An Amazon Web Services employee working on the issue accidentally switched off more computer servers than intended at 9:37 a.m. Seattle time on Tuesday.
(Bloomberg) -- Amazon.com Inc. said efforts to fix a bug in its cloud-computing service caused prolonged disruptions Tuesday that affected thousands of websites and apps, from project-management and expense-reporting tools to commuter alerts.
An Amazon Web Services employee working on the issue accidentally switched off more computer servers than intended at 9:37 a.m. Seattle time, resulting in errors that cascaded through the company’s S3 service, Amazon said in a statement Thursday. S3 is used to house data, manage apps and software downloads by nearly 150,000 sites, including ESPN.com and aol.com, according to SimilarTech.com.
"We are making several changes as a result of this operational event," Amazon said in a statement. "While removal of capacity is a key operational practice, in this instance, the tool used allowed too much capacity to be removed too quickly. We have modified this tool to remove capacity more slowly and added safeguards to prevent capacity from being removed when it will take any subsystem below its minimum required capacity level."
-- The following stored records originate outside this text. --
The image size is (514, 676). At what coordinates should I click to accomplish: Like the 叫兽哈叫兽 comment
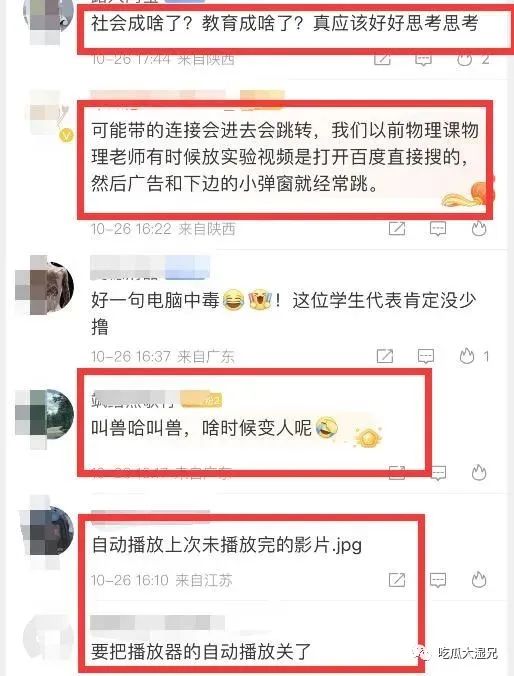pyautogui.click(x=479, y=473)
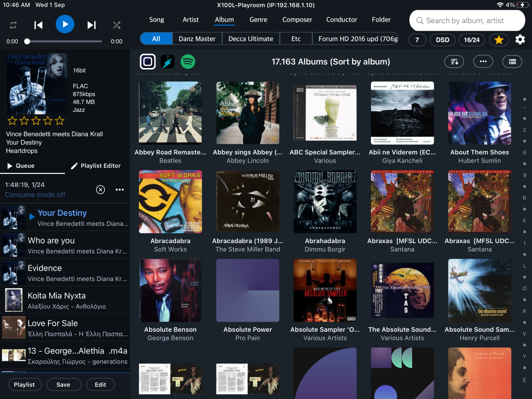Select the Decca Ultimate folder tab
Screen dimensions: 532x399
(250, 39)

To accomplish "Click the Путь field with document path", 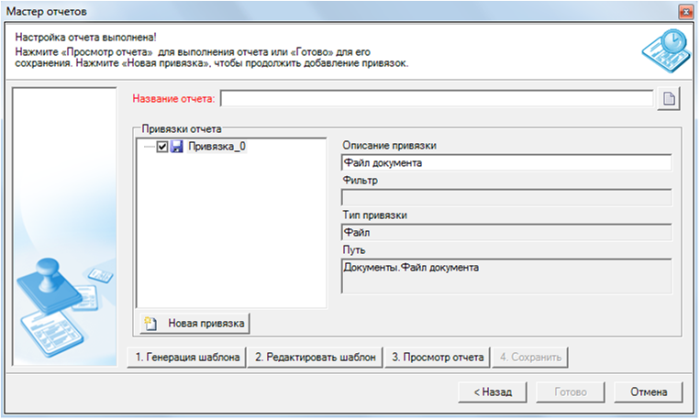I will (x=505, y=275).
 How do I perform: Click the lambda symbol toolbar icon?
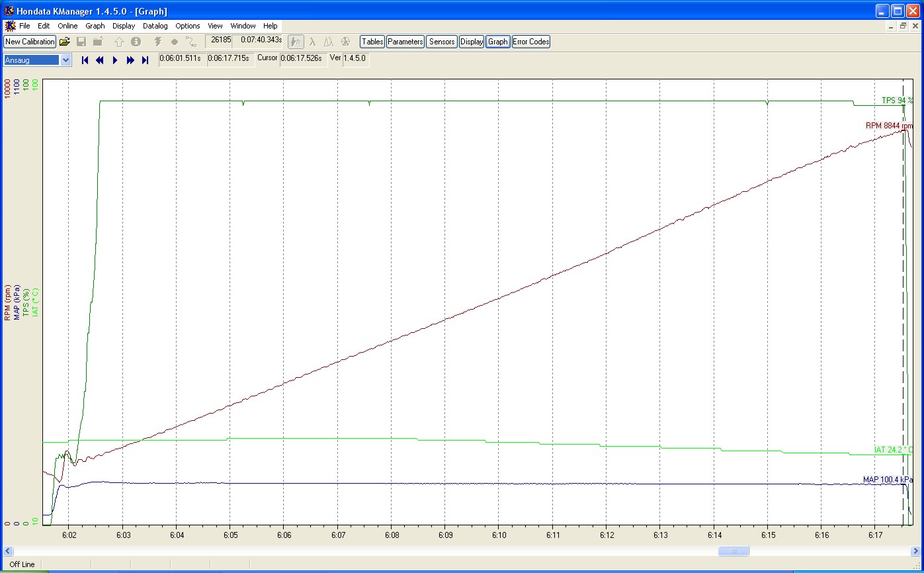coord(313,42)
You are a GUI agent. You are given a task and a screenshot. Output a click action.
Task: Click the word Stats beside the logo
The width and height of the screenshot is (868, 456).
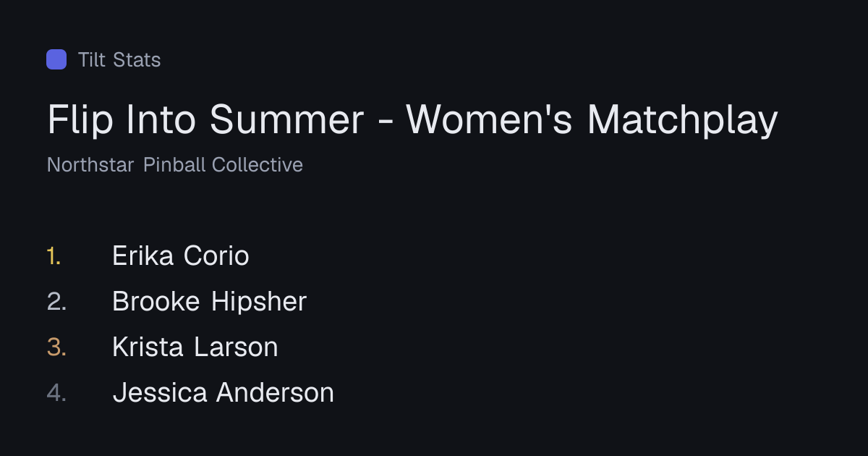(137, 59)
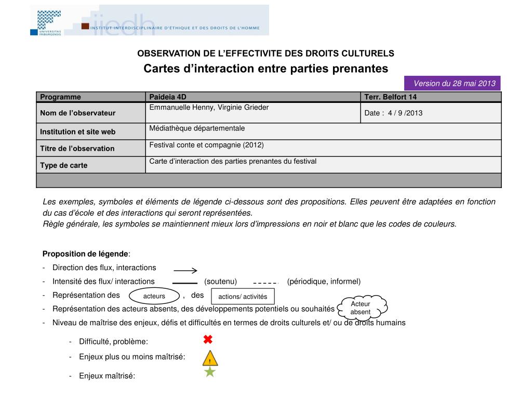Select the 'Acteur absent' cloud shape
This screenshot has width=532, height=399.
pos(361,308)
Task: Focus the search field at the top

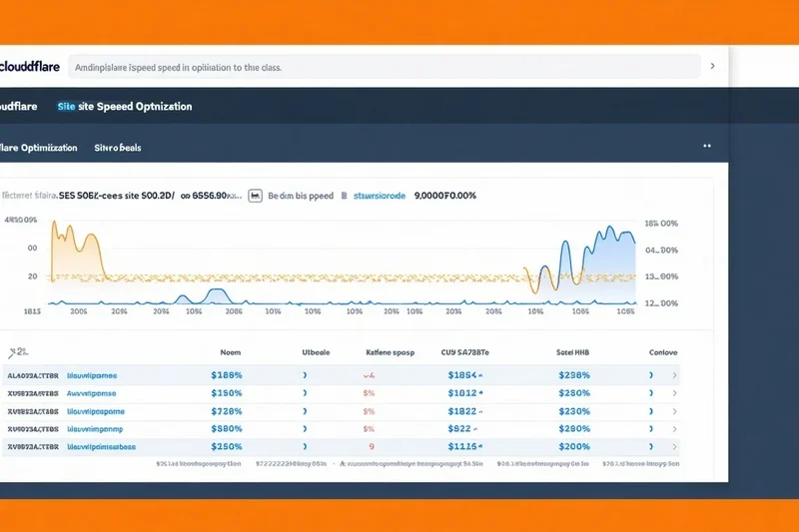Action: (x=380, y=67)
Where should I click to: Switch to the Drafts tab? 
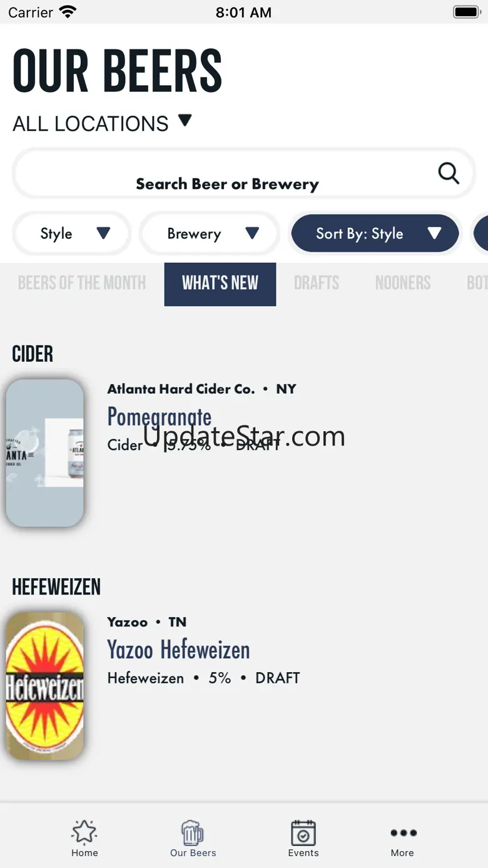click(x=317, y=283)
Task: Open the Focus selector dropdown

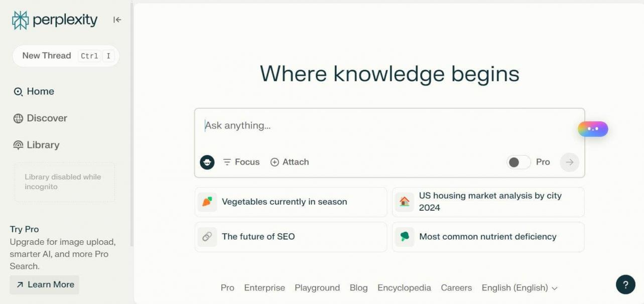Action: [x=241, y=162]
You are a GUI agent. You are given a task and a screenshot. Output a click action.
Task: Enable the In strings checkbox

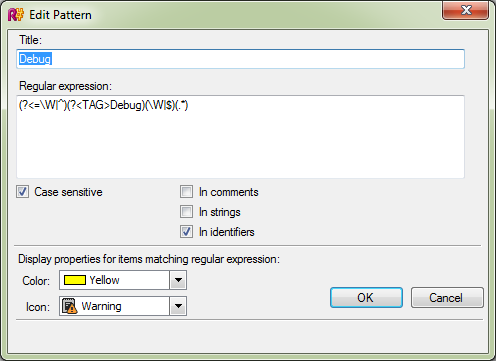pos(186,212)
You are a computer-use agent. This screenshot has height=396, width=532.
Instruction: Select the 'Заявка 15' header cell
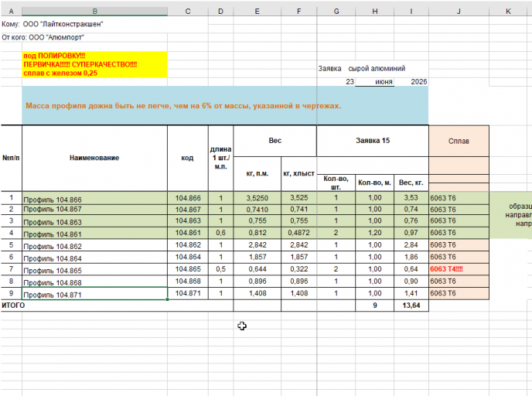[373, 141]
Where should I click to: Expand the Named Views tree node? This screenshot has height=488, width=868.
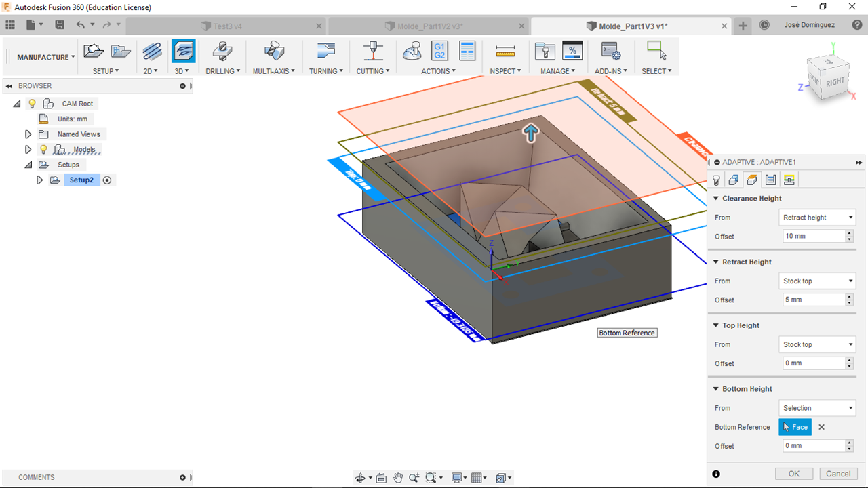(28, 134)
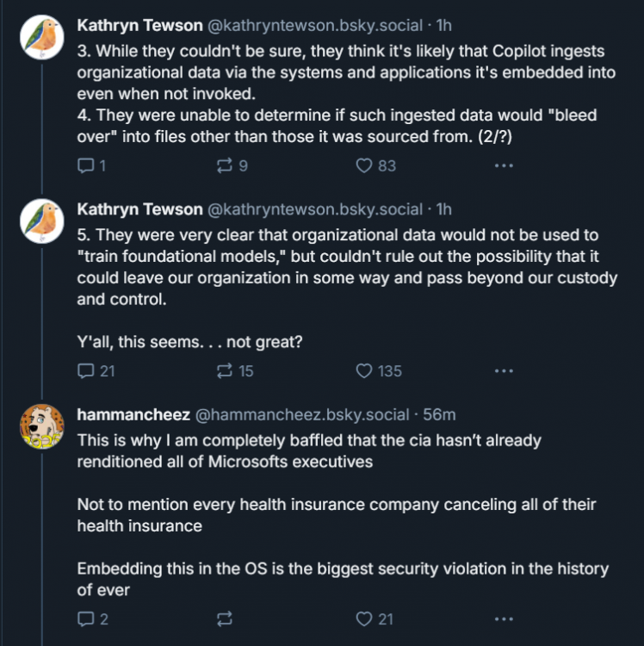Reply to the post with 21 replies
The image size is (644, 646).
[x=86, y=370]
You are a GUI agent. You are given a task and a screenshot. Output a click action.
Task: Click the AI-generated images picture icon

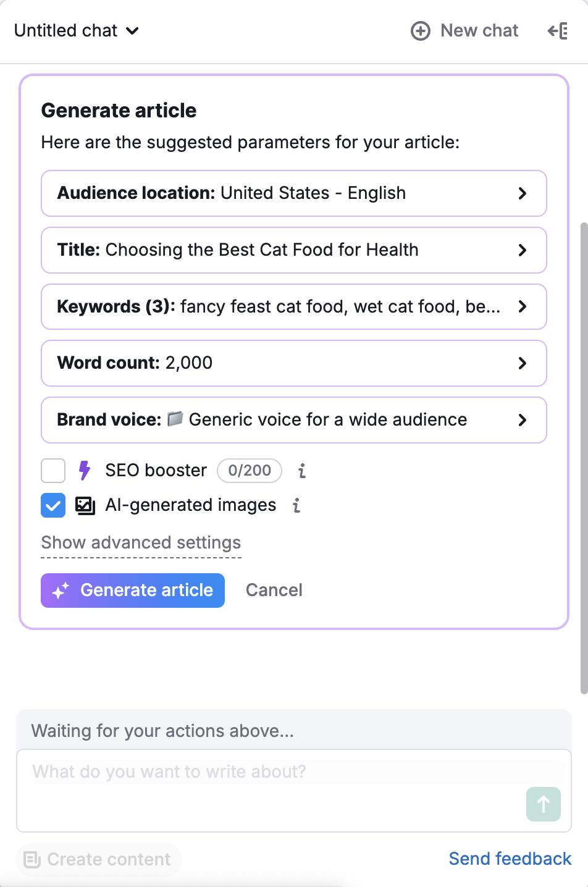coord(86,505)
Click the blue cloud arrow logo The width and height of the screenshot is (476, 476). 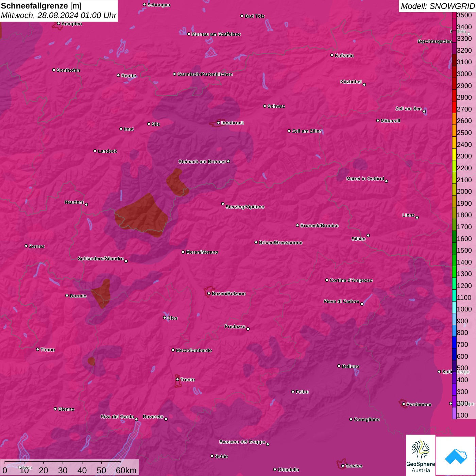(x=456, y=456)

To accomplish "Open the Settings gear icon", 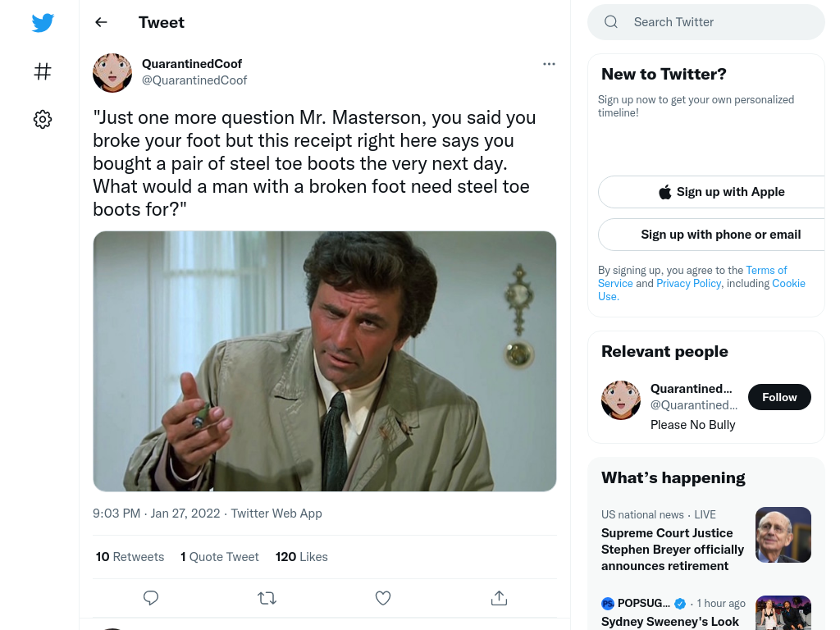I will 43,119.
AWS is the company’s fastest-growing and most-profitable division, generating $3.5 billion in revenue in the fourth quarter. It’s the biggest public cloud-services provider, with data centers around the world that handle the computing power for many large companies, such as Netflix Inc. and Capital One Corp. Amazon and competitors like Microsoft Corp. and Alphabet Inc.’s Google are growing their cloud businesses as customers find it more efficient to shift their data storage and computer processes to the cloud rather than maintaining those functions on their own. Widespread adoption also increases the likelihood that problems with one service can have sweeping ramifications online.